**REQUIREMENTS:** Put everything in the listing below, from the line containing "Click the Preview Selected Clip icon" down to the line containing "Action: coord(538,284)", into a Markdown table with the columns Row and Line. Number each line in the Row column, and omit blank lines.

━━ WORKING DATA

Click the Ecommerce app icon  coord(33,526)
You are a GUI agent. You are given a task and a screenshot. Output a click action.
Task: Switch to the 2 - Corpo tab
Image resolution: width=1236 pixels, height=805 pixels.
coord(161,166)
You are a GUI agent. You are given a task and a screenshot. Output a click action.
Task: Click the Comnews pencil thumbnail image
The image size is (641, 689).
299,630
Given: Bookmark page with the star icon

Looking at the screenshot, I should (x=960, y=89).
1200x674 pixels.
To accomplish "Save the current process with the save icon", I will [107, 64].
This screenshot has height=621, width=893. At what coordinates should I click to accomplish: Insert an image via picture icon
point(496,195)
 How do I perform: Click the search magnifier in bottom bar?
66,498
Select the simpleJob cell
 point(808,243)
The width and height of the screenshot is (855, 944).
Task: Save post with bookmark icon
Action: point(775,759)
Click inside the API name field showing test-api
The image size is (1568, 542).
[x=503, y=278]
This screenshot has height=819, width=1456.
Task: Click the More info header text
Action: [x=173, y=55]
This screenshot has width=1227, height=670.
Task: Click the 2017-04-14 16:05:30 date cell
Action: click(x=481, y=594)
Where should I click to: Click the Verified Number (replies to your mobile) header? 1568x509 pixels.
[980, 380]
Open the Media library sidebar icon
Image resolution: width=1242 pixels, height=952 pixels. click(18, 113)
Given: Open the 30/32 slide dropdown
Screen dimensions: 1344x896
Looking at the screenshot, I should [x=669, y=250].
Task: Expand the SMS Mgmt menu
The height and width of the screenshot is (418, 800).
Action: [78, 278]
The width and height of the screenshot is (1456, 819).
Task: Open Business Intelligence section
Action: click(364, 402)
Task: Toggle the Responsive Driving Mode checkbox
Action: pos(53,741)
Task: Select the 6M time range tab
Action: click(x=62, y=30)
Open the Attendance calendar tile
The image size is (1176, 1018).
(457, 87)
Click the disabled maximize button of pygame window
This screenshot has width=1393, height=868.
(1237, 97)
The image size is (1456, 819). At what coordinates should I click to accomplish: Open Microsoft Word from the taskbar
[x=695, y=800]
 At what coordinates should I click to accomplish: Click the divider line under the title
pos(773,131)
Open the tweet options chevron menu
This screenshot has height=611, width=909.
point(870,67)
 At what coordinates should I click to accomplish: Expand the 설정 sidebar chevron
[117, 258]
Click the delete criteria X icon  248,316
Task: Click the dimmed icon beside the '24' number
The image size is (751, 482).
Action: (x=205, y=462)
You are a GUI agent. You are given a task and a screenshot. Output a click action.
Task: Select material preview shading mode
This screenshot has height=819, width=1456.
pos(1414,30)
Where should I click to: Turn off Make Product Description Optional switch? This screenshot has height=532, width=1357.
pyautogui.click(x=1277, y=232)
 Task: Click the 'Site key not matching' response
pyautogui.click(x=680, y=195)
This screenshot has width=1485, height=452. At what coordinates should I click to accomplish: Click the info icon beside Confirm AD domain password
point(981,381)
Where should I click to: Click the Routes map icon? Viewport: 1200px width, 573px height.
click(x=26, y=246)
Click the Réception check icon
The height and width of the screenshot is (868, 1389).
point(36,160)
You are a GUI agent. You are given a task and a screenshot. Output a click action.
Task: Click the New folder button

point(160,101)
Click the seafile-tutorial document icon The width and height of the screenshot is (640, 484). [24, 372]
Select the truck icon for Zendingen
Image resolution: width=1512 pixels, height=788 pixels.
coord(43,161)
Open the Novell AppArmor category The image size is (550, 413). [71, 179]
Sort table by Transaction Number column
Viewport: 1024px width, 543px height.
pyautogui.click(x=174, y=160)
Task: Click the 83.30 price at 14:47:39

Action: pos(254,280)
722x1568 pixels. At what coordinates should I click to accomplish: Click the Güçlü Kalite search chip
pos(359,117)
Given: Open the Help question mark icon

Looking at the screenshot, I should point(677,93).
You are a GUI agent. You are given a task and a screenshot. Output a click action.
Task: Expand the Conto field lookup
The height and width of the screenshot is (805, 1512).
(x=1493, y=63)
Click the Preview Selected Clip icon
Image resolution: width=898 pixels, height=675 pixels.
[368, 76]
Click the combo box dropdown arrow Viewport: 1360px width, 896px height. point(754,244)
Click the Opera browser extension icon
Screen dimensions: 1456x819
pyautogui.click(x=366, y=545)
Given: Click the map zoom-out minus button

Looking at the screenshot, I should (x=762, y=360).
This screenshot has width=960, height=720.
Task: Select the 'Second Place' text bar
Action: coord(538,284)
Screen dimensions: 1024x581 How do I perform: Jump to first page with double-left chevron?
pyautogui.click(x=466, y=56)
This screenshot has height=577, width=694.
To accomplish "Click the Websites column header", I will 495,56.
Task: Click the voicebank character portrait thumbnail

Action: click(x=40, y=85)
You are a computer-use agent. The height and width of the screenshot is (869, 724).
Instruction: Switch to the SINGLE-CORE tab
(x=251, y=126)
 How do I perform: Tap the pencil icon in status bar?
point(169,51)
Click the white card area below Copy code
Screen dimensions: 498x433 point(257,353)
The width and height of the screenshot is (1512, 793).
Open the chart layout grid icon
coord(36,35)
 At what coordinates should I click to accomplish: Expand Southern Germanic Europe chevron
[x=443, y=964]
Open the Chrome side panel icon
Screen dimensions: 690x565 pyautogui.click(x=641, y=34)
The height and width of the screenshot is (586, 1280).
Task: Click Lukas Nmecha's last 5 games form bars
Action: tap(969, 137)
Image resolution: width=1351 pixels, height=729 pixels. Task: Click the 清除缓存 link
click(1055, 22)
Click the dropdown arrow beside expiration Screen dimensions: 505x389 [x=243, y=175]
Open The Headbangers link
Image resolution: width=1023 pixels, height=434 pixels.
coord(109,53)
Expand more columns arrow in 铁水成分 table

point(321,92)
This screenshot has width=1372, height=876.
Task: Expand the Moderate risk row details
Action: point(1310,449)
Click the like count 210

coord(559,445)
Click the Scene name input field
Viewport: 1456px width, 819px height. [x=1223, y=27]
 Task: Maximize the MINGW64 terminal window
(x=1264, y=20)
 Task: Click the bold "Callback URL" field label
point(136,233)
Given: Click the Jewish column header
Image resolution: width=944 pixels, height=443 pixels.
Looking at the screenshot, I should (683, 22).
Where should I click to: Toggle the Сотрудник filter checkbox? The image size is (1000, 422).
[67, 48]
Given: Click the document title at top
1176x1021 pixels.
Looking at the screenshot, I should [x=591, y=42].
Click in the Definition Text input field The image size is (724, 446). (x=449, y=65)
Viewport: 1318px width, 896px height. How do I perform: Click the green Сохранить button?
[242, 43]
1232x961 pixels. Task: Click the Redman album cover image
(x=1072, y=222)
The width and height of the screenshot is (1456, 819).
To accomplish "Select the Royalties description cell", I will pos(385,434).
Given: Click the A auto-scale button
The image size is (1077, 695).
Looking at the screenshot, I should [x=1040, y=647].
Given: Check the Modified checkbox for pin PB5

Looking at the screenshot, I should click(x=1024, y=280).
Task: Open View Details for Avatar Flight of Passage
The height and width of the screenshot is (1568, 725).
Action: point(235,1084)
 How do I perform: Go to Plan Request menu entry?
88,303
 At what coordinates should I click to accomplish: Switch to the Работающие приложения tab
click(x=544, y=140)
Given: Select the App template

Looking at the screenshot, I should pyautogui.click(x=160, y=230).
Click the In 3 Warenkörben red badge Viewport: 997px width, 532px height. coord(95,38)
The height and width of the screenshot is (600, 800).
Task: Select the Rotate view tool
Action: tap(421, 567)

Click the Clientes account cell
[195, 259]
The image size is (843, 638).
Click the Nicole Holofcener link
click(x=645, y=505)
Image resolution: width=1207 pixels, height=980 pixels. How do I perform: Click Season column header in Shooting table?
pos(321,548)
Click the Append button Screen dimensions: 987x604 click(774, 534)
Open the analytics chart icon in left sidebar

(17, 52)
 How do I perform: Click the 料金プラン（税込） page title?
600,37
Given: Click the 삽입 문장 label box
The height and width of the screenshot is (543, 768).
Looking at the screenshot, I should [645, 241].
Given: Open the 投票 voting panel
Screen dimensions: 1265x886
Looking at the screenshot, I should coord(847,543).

━━━━

**OUTPUT:**
| Row | Line |
|---|---|
| 1 | Click the Preview Selected Clip icon |
| 2 | Image resolution: width=898 pixels, height=675 pixels. |
| 3 | [368, 76] |
| 4 | Click the combo box dropdown arrow Viewport: 1360px width, 896px height. point(754,244) |
| 5 | Click the Opera browser extension icon |
| 6 | Screen dimensions: 1456x819 |
| 7 | pyautogui.click(x=366, y=545) |
| 8 | Given: Click the map zoom-out minus button |
| 9 | Looking at the screenshot, I should (x=762, y=360). |
| 10 | This screenshot has width=960, height=720. |
| 11 | Task: Select the 'Second Place' text bar |
| 12 | Action: coord(538,284) |